Syncing Data about Boost Versions and Libraries with GitHub

About

The data in our database generally originates from somewhere in the Boost GitHub ecosystem.

This page will explain to Django developers how data is synced from GitHub to our database.

Most code is in libraries/github.py and libraries/tasks.py

Release data

Releases are also called "Versions."
The model that saves Release/Version data is versions/models.py::Version
We retrieve all the non-beta and non-release-candidate tags from the main Boost repo

Boost releases some tags as formal GitHub "releases," and these show up on the Releases tab.

Not all tags are official GitHub Releases, however, and this impacts where we get metadata about the tag.

To retrieve releases and tags, run:

./manage.py import_versions

Note the command enqueues a celery task rather than running synchronously. The task will:

Delete existing Versions and LibraryVersions if you pass --delete-versions to the command
Retrieve tags and releases from the Boost GitHub repo
Create new Versions for each tag and release that is not a beta or rc release
Create a new LibraryVersion for each Library (including for historical versions unless you pass --new)

Library data

Once a month, the task libraries/tasks/update_libraries() runs.
It cycles through all Boost libraries and updates data
It only handles the most recent version of Boost and does not handle older versions yet.
There are methods to download issues and PRs, but the methods to download issues and PRs are not currently called.

Tasks or Questions

A new GitHub API needs to be generated through the CPPAlliance GitHub organization, and be added as a kube secret
self.skip_modules: This exists in both GitHubAPIClient and LibraryUpdater but it should probably only exist in LibraryUpdater, to keep GitHubAPIClient less tightly coupled to specific repos
If we only want aggregate data for issues and PRs, do we need to save the data from them in models, or can we just save the aggregate data somewhere?

Glossary

To make the code more readable to the Boost team, who will ultimately maintain the project, we tried to replicate their terminology as much as possible.

Library: Boost “Libraries” correspond to GitHub repositories
.gitmodules: The file in the main Boost project repo that contains the information on all the repos that are considered Boost libraries
module and submodule: Other words for library that correspond more specifically to GitHub data

How it Works

`LibraryUpdater`

This is not a code walkthrough, but is a general overview of the objects and data that this class retrieves.

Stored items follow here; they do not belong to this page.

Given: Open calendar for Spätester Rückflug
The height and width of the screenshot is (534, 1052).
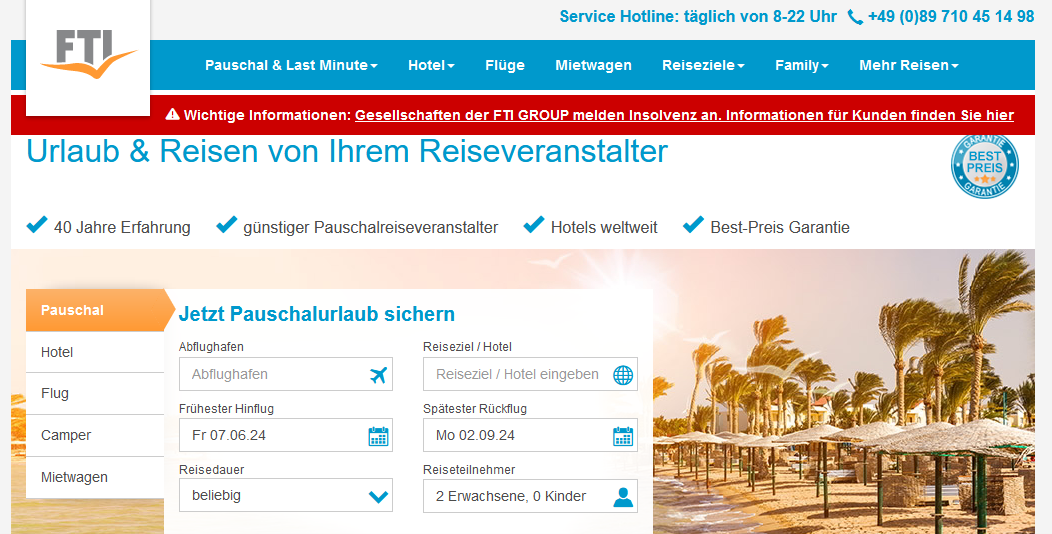Looking at the screenshot, I should pos(623,436).
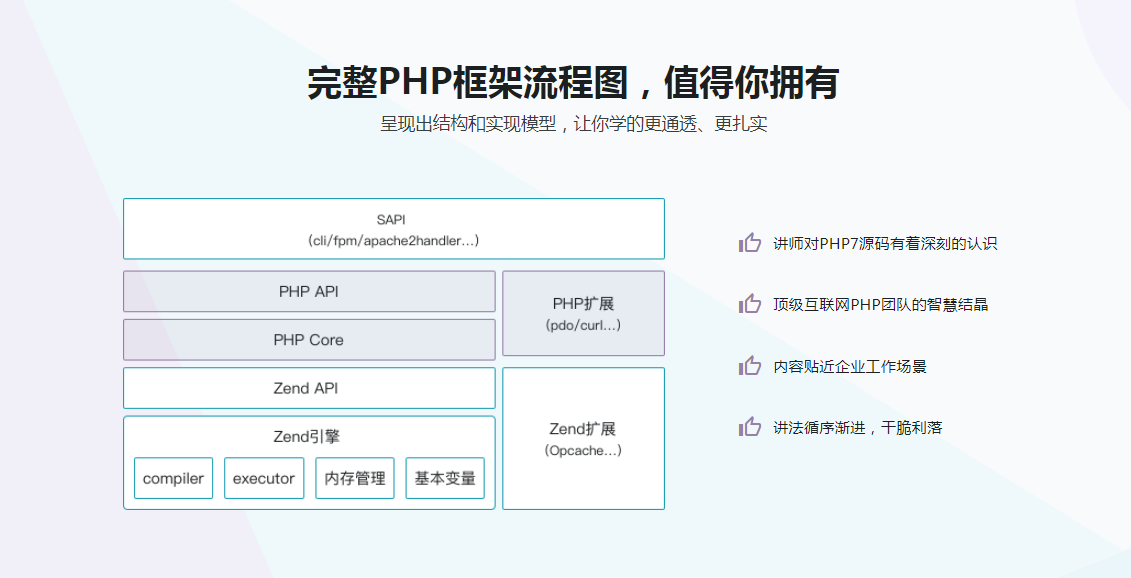Select the PHP Core block
This screenshot has height=578, width=1131.
309,339
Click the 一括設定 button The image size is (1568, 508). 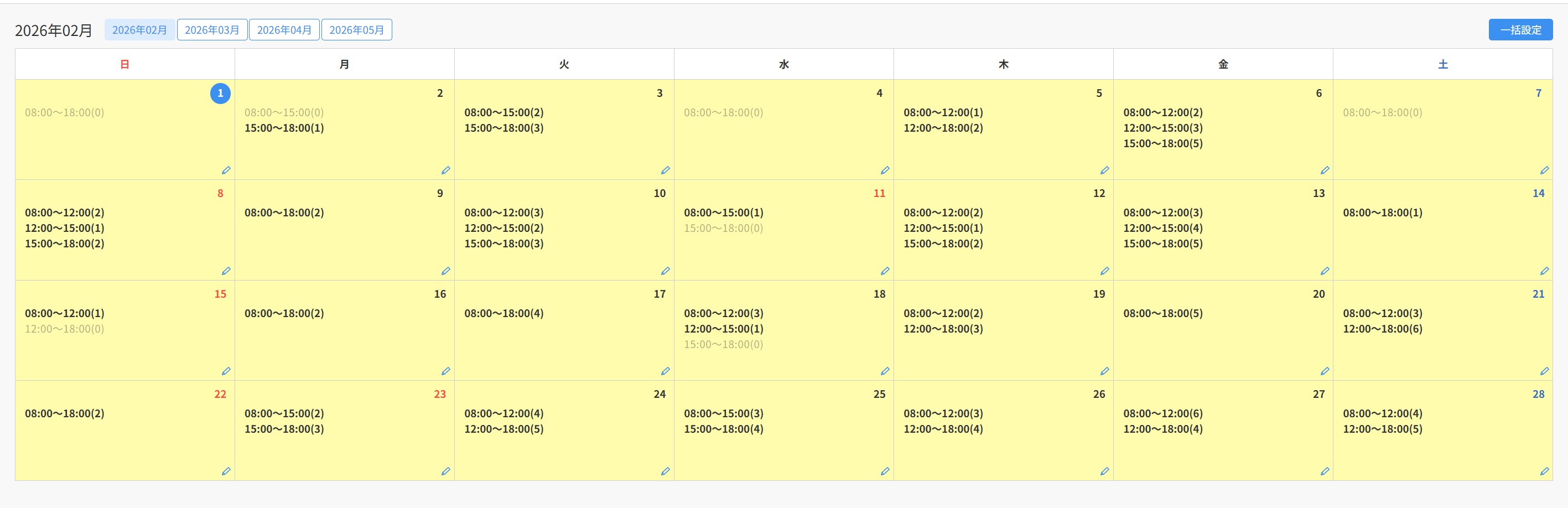point(1520,30)
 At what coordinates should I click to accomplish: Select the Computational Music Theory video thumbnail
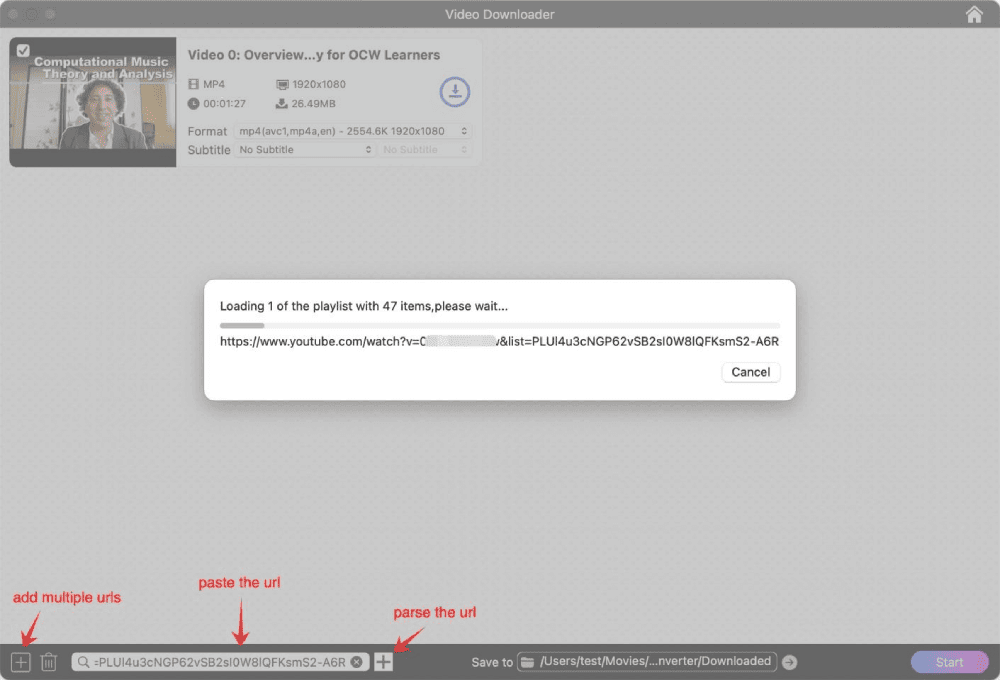[93, 102]
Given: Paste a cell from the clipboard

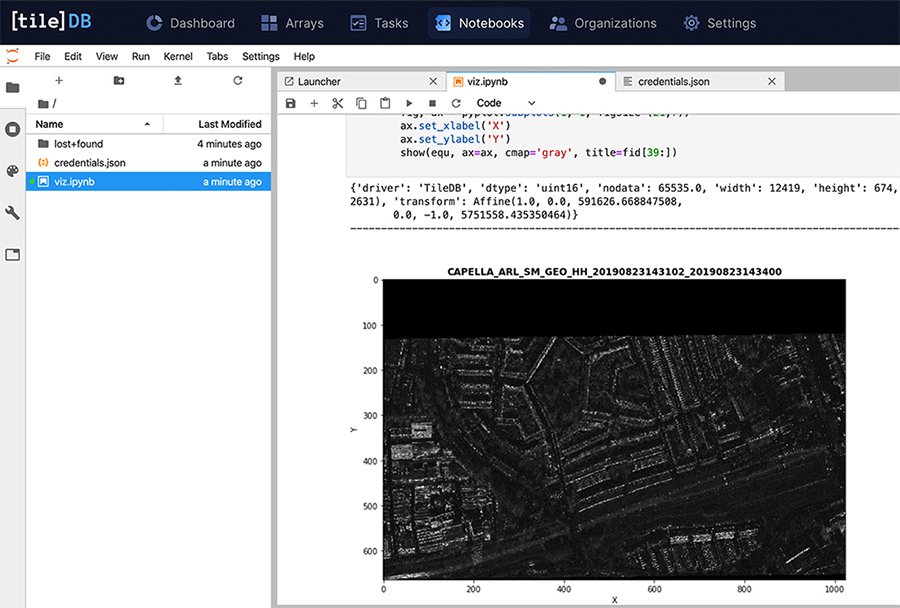Looking at the screenshot, I should coord(385,103).
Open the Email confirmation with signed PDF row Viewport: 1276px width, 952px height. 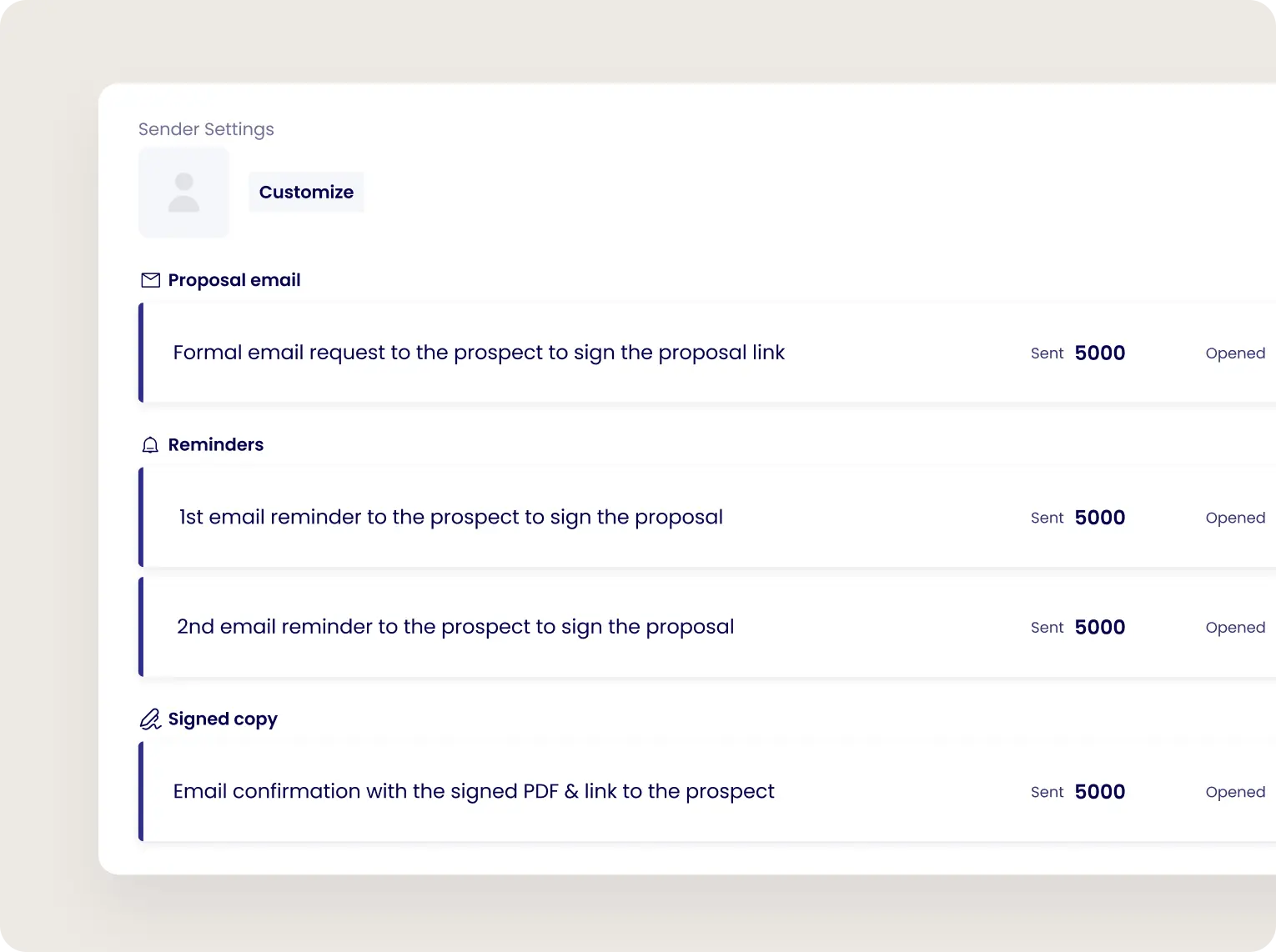pos(707,791)
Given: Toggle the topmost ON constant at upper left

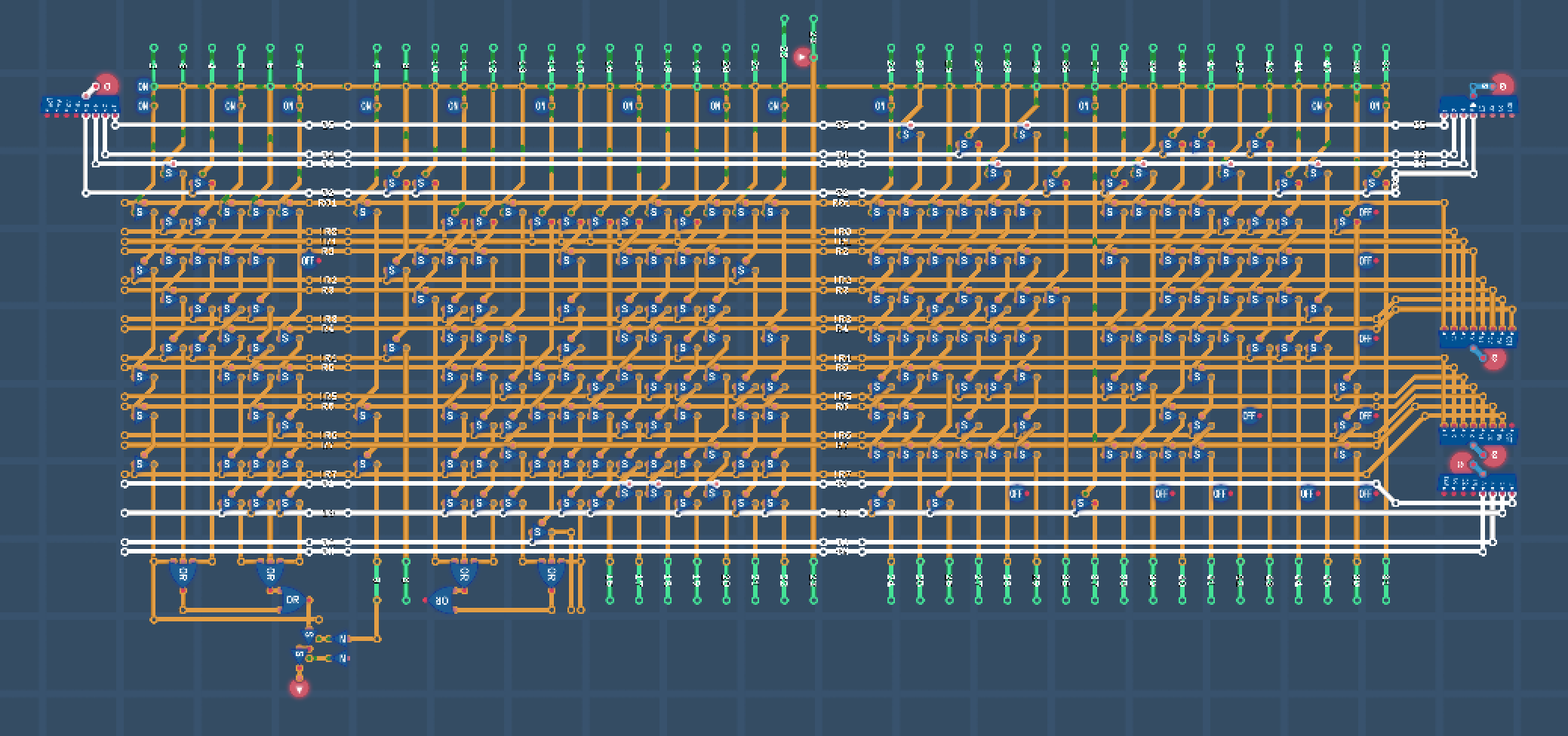Looking at the screenshot, I should 143,87.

The Celery task libraries/tasks.py/update_libraries runs LibraryUpdater.update_libraries()
This class uses the GitHubAPIClient class to call the GitHub API
It retrieves the list of libraries to update from the .gitmodules file in the main Boost repo: https://github.com/boostorg/boost/blob/master/.gitmodules
From that list, it makes sure to exclude any libraries in self.skip_modules. The modules in self.skipped_submodules are not imported into the database.
For each remaining library:
- It uses the information from the .gitmodules file to call the GitHub API for that specific library
- It downloads the meta/libraries.json file for that library and parses that data
- It uses the parsed data to add or update the Library record in our database for that GitHub repo
- It adds the library to the most recent Version object to create a LibraryVersion record, if needed
- The library categories are updated
- The maintainers are updated and stub Users are added for them if needed.
- The authors are updated and stub Users are added for them if needed (updated second because maintainers are more likely to have email addresses, so matching is easier).

`GithubAPIClient`

This class controls the requests to and responses from the GitHub API. Mostly a wrapper around GhApi that allows us to set some default values to make calling the methods easier, and allows us to retrieve some data that is very specific to the Boost repos
Requires the environment variable GITHUB_TOKEN to be set
Contains methods to retrieve the .gitmodules file, retrieve the .libraries.json file, general repo data, repo issues, repo PRs, and the git tree.

`GithubDataParser`

Contains methods to parse the data we retrieve from GitHub into more useful formats
Contains methods to parse the .gitmodules file and the libraries.json file, and to extract the author and maintainer names and email addresses, if present.

Attributes

owner	GitHub repo owner	boostorg
ref	GitHub branch or tag to use on that repo	heads/master
repo_slug	GitHub repo slug	default

self.skip_modules: This is the list of modules/libraries from .gitmodules that we do not download

GitHub Data

Each Boost Library has a GitHub repo.
Most of the time, one library has one repo. Other times, one GitHub repo is shared among multiple libraries (the “Algorithm” library is an example).
The most important file for each Boost library is meta/libraries.json

`.gitmodules`

This is the most important file in the main Boost repository. It contains the GitHub information for all Libraries included in that tagged Boost version, and is what we use to identify which Libraries to download into our database.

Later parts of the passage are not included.